Deputies said they tape-recorded the startling statement from Garcia, who was found standing in the driveway holding his bleeding forearm as uniformed officers pulled up in the early morning hours of May 22.
Just inside the single-story wooden ranch house, deputies found 83-year-old Albert “Jim” Alexander. His 42-year-old daughter, Helen Dorothy Giardina, lay just behind him.
Both were dead.
Garcia, the sole suspect in the double slaying, was waiting for deputies with Giardina’s 3-year-old son next to him. The boy was unharmed.
In his alleged curbside confession, Garcia, 43, also told deputies that he shot Giardina and her father with “penetrating Black Talon bullets,” according to court records.
The statements as well as a list of evidence collected at the scene are included in a search warrant issued in the case. A six-page affidavit submitted by Ventura County Sheriff’s Det. John Fitzgerald detailed Garcia’s words to deputies.
Authorities have not established a motive. Garcia, who owns a successful furniture store in Pasadena, was an acquaintance of the victims.
Garcia is being held without bail in Ventura County Jail. He is scheduled to be arraigned on murder charges June 11, so he has time to find a defense attorney. Prosecutors are considering whether to seek the death penalty in the case.
Investigators declined on Monday to elaborate beyond the affidavit and would not explain how Garcia wounded his forearm.
“A lot will probably come out in the preliminary hearing,” said Capt.

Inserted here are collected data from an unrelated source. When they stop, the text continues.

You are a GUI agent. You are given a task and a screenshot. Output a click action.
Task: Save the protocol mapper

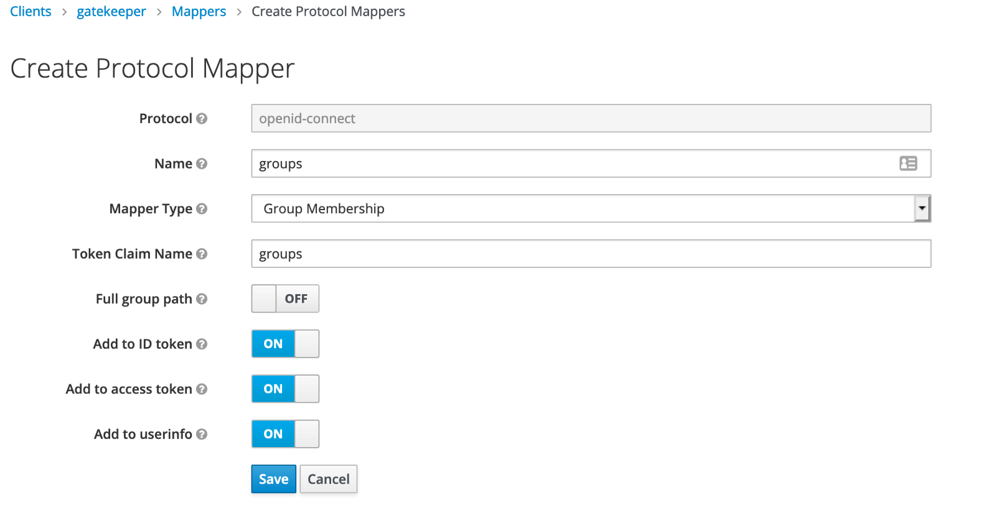[273, 479]
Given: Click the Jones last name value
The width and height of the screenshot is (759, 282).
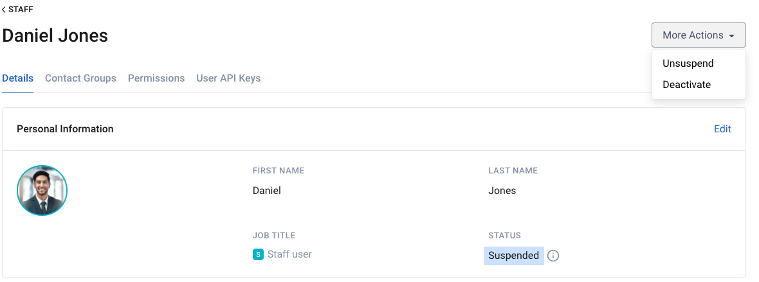Looking at the screenshot, I should pos(502,191).
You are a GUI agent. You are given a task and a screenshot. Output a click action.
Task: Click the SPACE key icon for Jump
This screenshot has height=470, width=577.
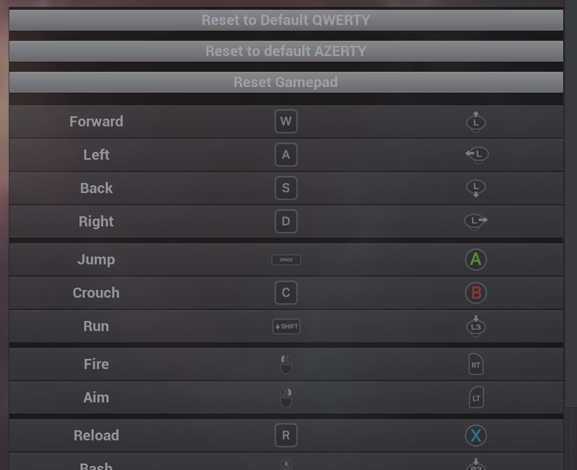tap(286, 260)
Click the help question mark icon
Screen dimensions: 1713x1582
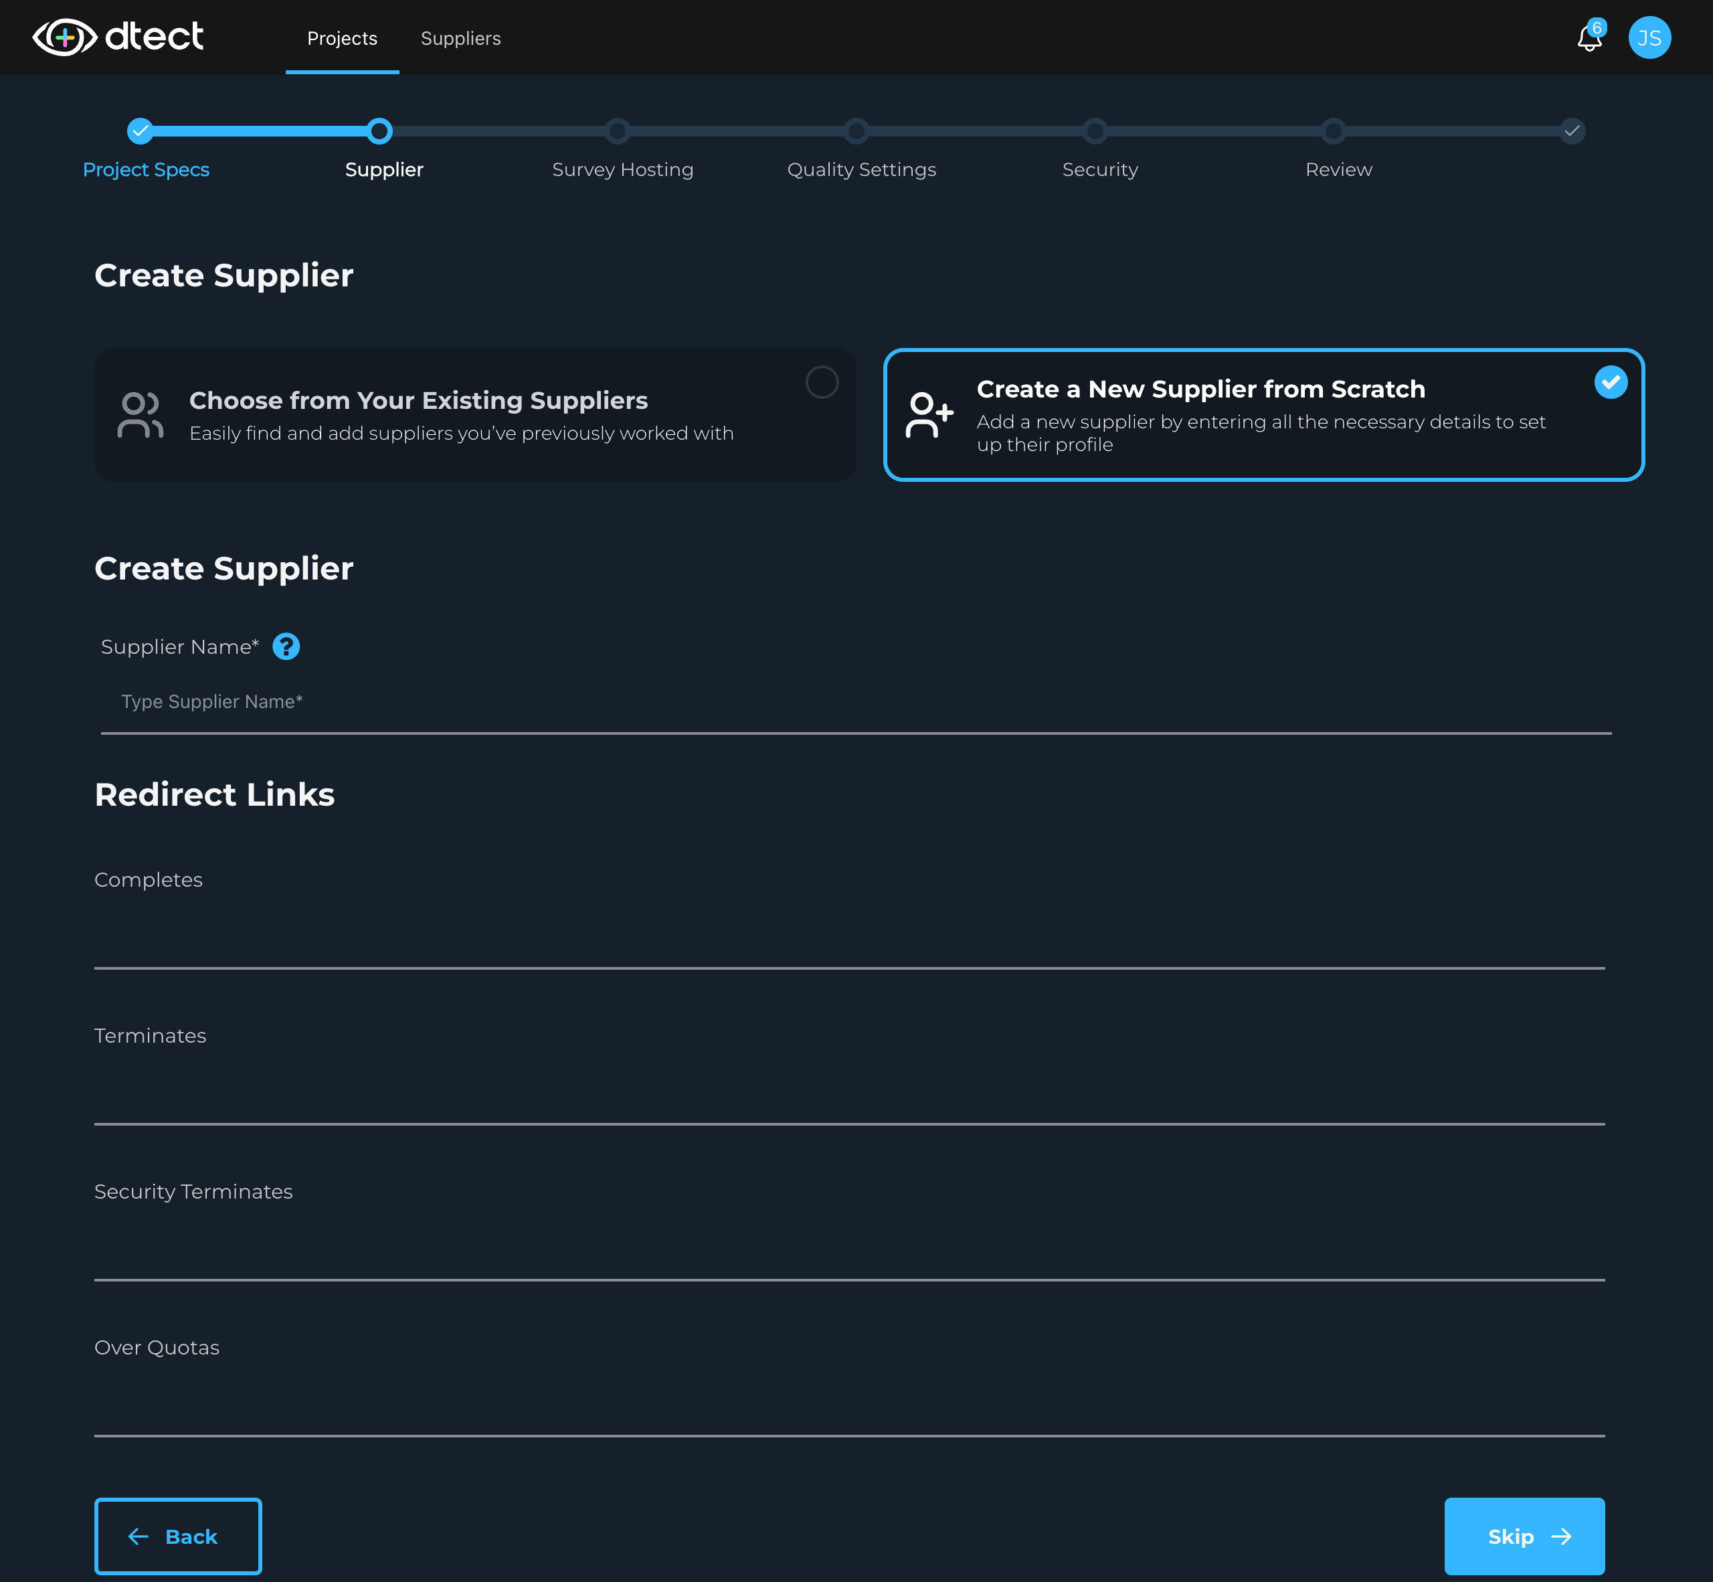(285, 646)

Mark Ball, a department spokesman.
Giardina, of Inglewood, had recently moved to her father’s Upper Ojai home to care for the octogenarian, who was suffering from cancer. Her son, Jim, also lived at the home. Giardina’s husband, Tom Giardina, remained in Inglewood for work but would come to the ranch home on weekends to spend time with his family.
Tom Giardina said he was not sure whether the boy witnessed the killing of his mother and grandfather.

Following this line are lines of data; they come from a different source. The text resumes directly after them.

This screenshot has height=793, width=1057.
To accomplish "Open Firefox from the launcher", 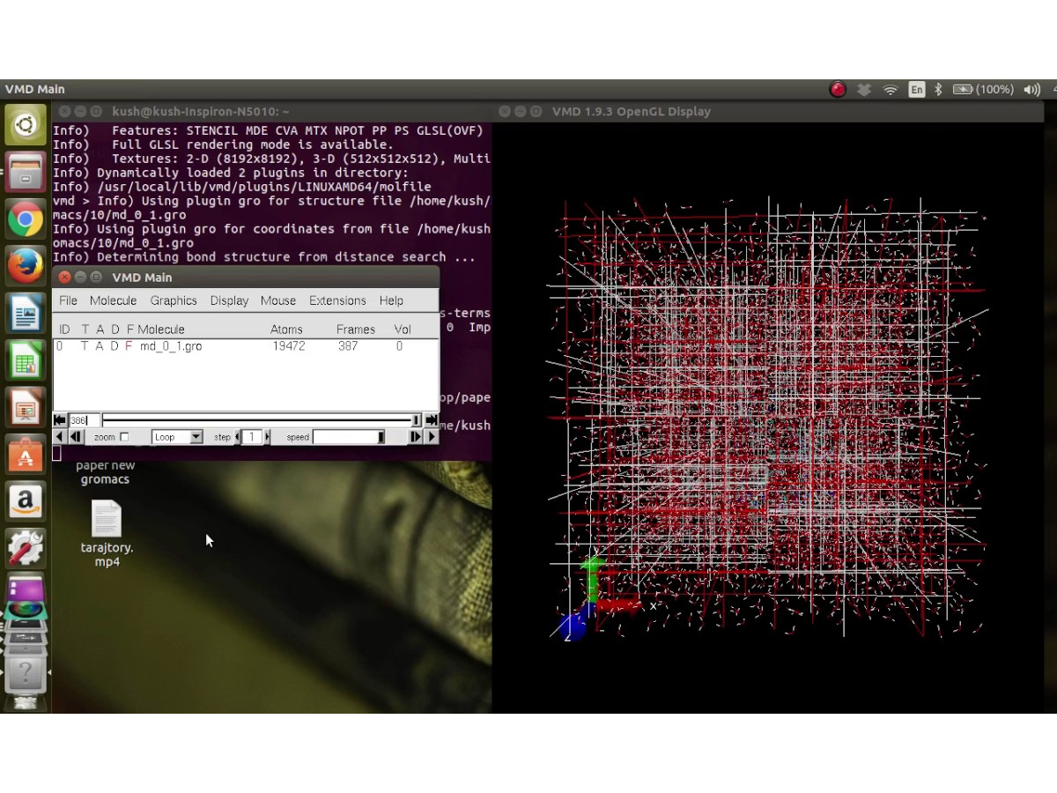I will [x=26, y=265].
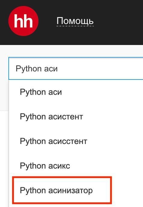Pick the suggestion spelled with double 'сс'
143x207 pixels.
pyautogui.click(x=76, y=141)
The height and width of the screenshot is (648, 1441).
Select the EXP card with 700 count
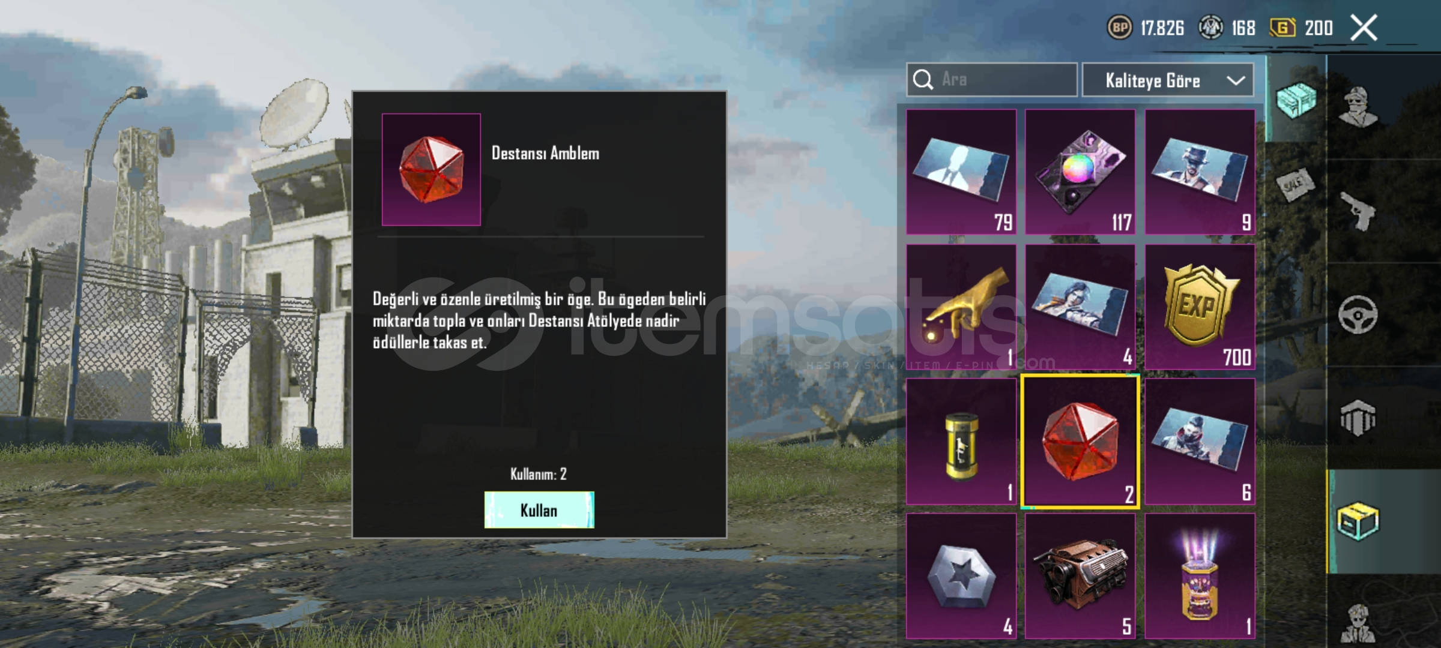[1200, 307]
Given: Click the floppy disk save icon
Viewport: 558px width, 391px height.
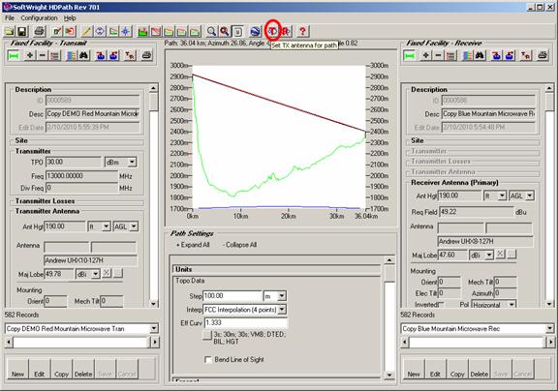Looking at the screenshot, I should pos(22,31).

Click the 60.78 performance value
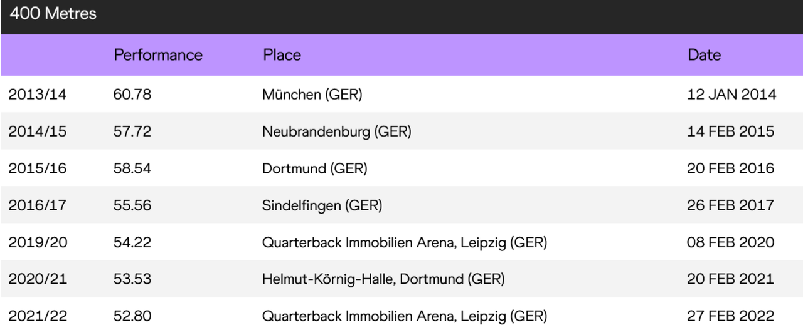[132, 95]
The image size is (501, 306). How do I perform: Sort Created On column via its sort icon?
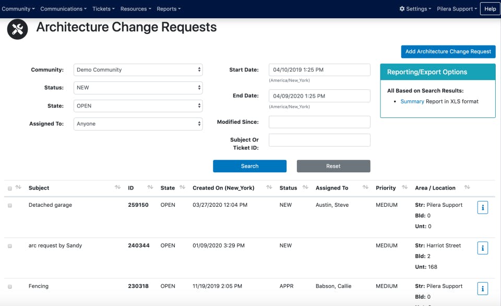(268, 188)
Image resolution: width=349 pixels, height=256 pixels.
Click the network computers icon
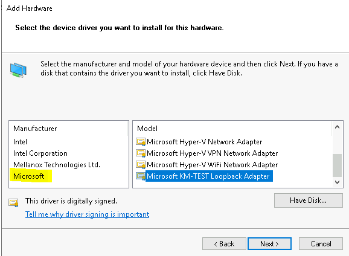(x=18, y=70)
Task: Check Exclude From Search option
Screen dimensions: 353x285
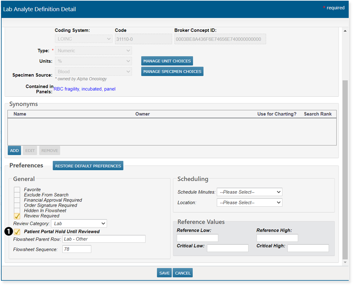Action: pyautogui.click(x=17, y=195)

The boy is now staying with his father and his father’s sister at the Giardinas’ Inglewood home.
After the shooting, detectives searched Alexander’s home and barn and a trailer owned by Garcia that was on his property next door.

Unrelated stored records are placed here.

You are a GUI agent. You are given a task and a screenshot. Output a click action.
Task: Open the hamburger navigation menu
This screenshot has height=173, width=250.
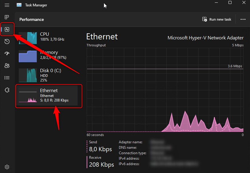7,5
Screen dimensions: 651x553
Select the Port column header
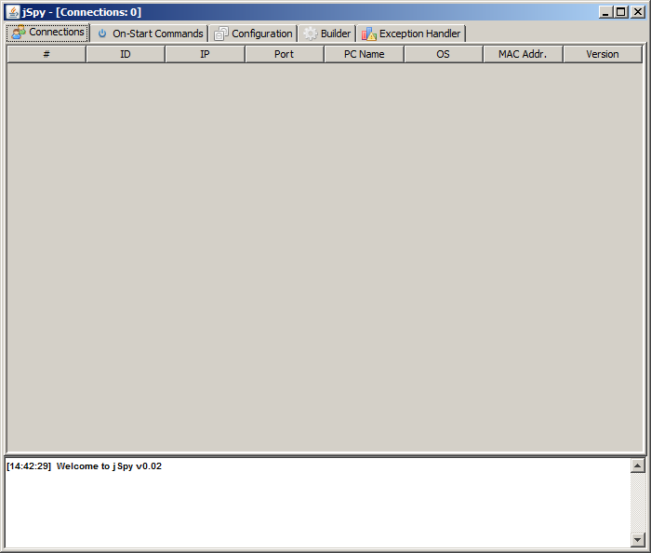[x=285, y=54]
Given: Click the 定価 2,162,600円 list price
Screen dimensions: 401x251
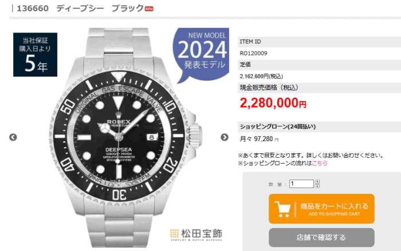Looking at the screenshot, I should (261, 77).
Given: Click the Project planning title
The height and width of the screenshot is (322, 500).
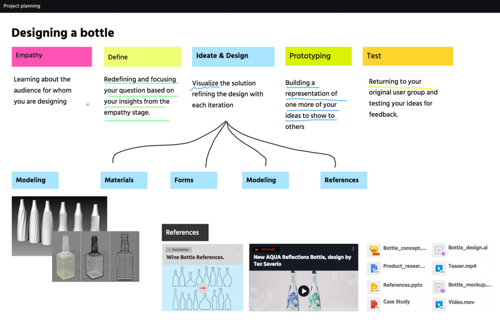Looking at the screenshot, I should point(22,6).
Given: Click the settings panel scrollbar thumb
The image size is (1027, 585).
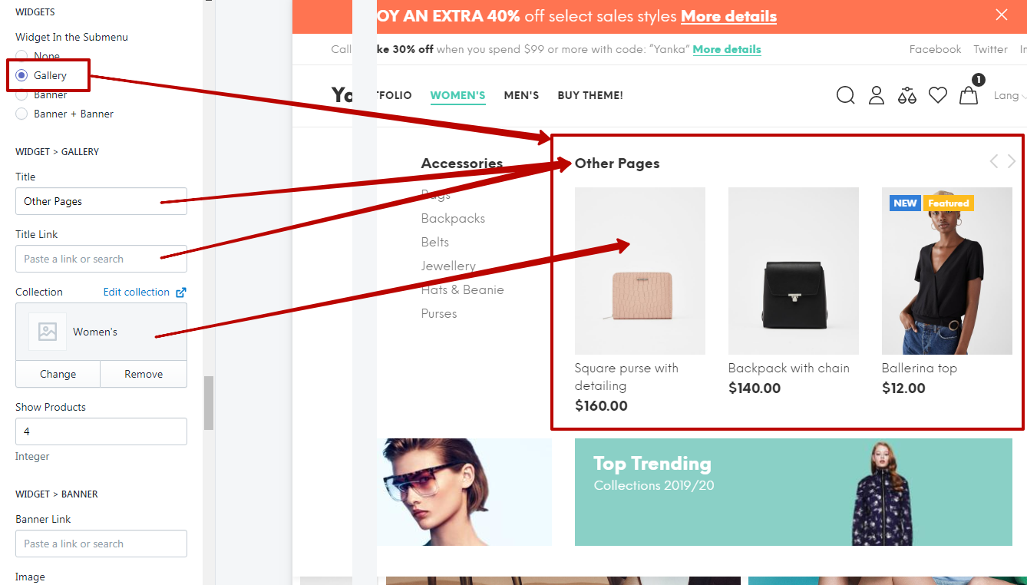Looking at the screenshot, I should (x=209, y=402).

Garcia owns the 20 acres next to Alexander’s property that he rents to another couple and their family.
Neighbors said that, although he lived in La Crescenta, Garcia was often in the area and had become well-acquainted with Alexander and his daughter.
Just a week before the shooting, Garcia allegedly assaulted, threatened and attempted to escape from Los Angeles County sheriff’s deputies who pulled him over for speeding in Malibu.
When Ventura County Sheriff’s Deputies Kevin Wiseman and Don Simmons arrived at the home in Upper Ojai, they found Garcia and the boy standing in the gravel driveway of the small yellow house.
The deputies found a bright chrome-plated handgun next to Alexander’s body. Outside on the front lawn, they found a hunting rifle with scope.
The guns were among a dozen that were discovered at the residence--10 handguns, a rifle and a shotgun.
In the blood-stained house, detectives also found several boxes of ammunition, Cuban cigars, a Spanish-language martial arts magazine and several bottles of wine, champagne, sake and liquor, according to the search warrant filed with the court.
Inside Garcia’s 1996 black Porsche parked out front, they found eight bottles of wine, a blood-stained box and a Bible with $9 inside.
Two nicely prepared take-out dinners with two wine glasses were on a picnic table outside the home, a half-smoked cigar was found inside the small living room, and on one of the beds there was a rose with a note that said, “Love” and “H.”